Records for locating items from their descriptions

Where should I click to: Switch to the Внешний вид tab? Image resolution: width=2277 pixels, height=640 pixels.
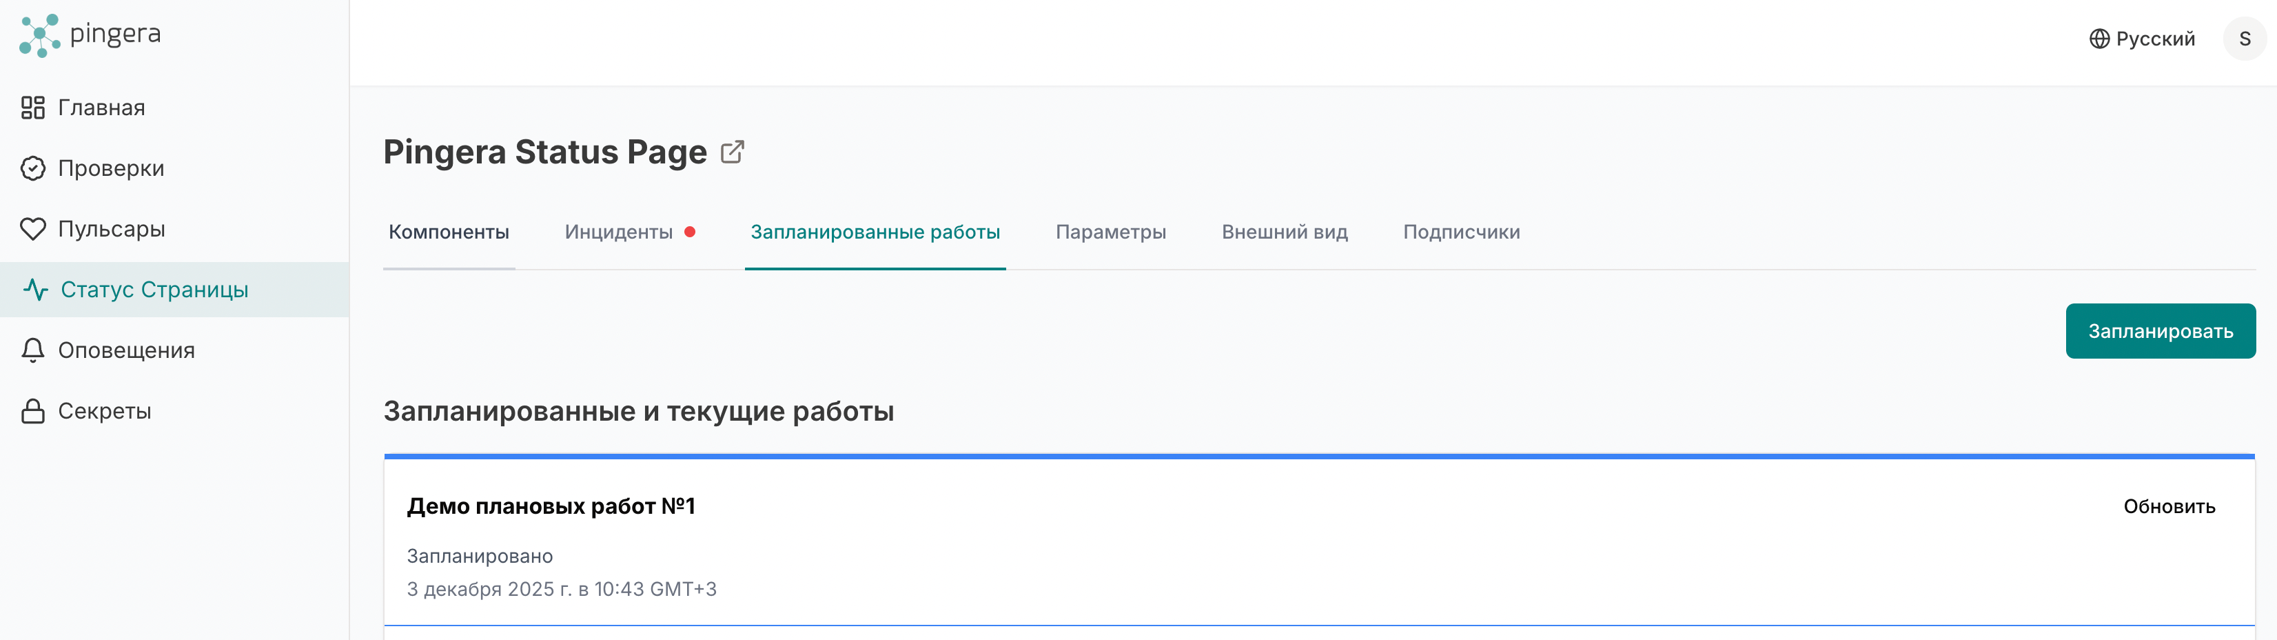pyautogui.click(x=1283, y=232)
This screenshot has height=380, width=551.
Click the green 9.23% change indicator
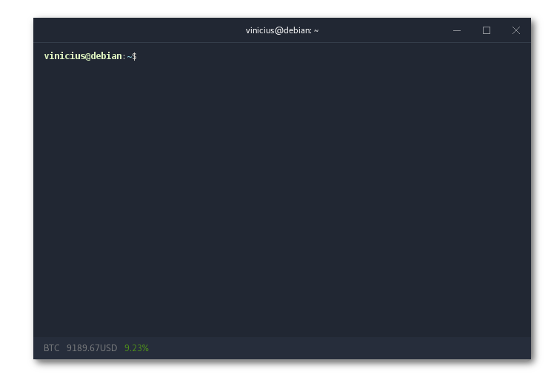point(136,347)
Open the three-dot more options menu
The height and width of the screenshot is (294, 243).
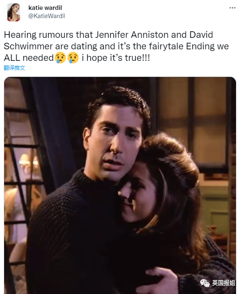(x=232, y=8)
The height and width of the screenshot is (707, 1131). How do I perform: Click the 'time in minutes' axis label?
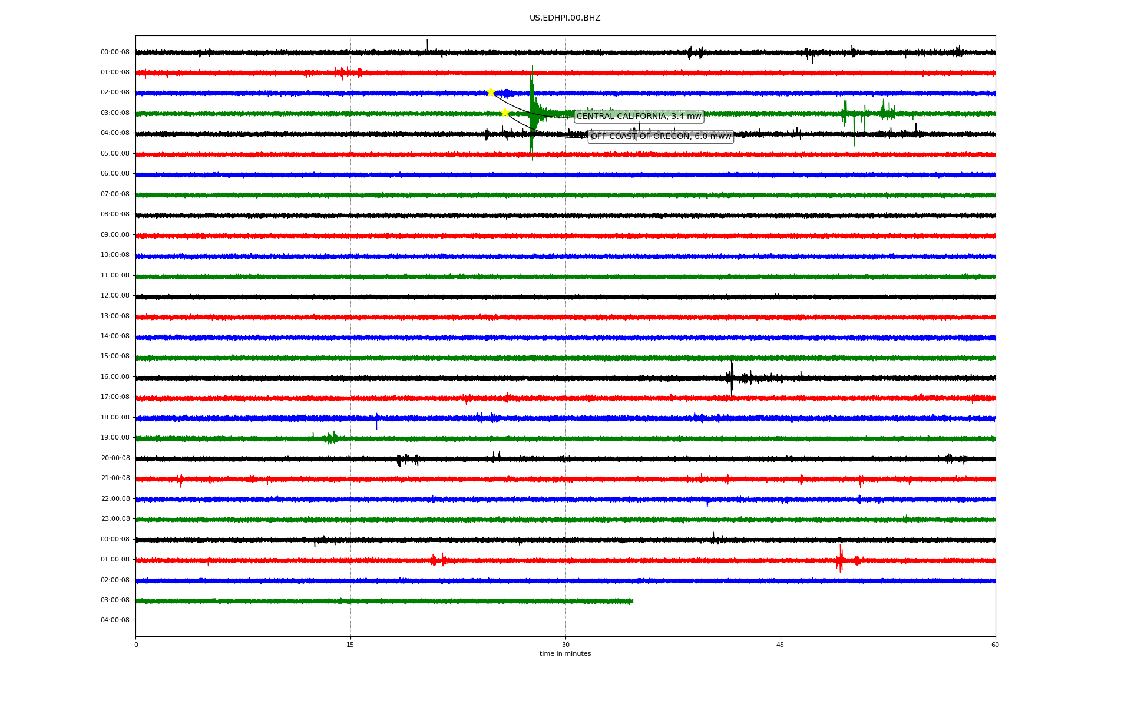coord(565,654)
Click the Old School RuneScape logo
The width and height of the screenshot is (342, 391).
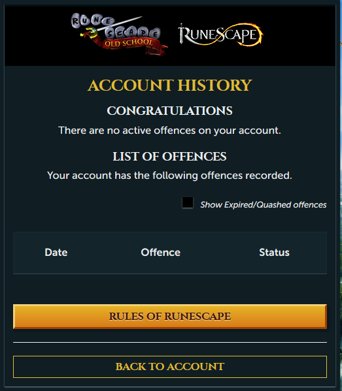click(x=119, y=35)
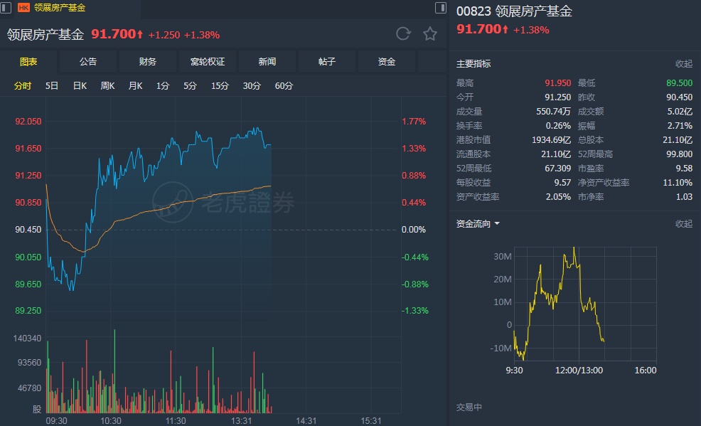This screenshot has height=426, width=701.
Task: Collapse the 资金流向 section
Action: point(683,224)
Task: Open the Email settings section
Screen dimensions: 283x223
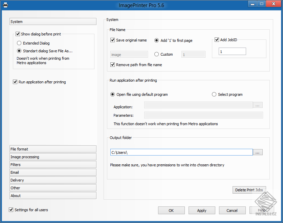Action: pyautogui.click(x=53, y=172)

▶ _WHAT IS EXPECTED_: Format the lines above as a Markdown table with the columns "No." and "Line", numbering each row and skipping blank lines. Leave the pictures out.

▶ _CORRECT RESULT_:
| No. | Line |
|---|---|
| 1 | Where should I click to: Switch to the Внешний вид tab? Image resolution: width=2277 pixels, height=640 pixels. |
| 2 | pyautogui.click(x=1283, y=232) |
| 3 | This screenshot has height=380, width=551. |
| 4 | Click the green 9.23% change indicator |
| 5 | point(136,347) |
| 6 | Open the three-dot more options menu |
| 7 | The height and width of the screenshot is (294, 243). |
| 8 | (x=232, y=8) |
| 9 | The height and width of the screenshot is (707, 1131). How do I perform: Click the 'time in minutes' axis label? |
| 10 | coord(565,654) |
| 11 | Click the Old School RuneScape logo |
| 12 | The width and height of the screenshot is (342, 391). |
| 13 | click(x=119, y=35) |
| 14 | This screenshot has height=426, width=701. |
| 15 | Task: Collapse the 资金流向 section |
| 16 | Action: point(683,224) |
| 17 | Task: Open the Email settings section |
| 18 | Screen dimensions: 283x223 |
| 19 | Action: pyautogui.click(x=53, y=172) |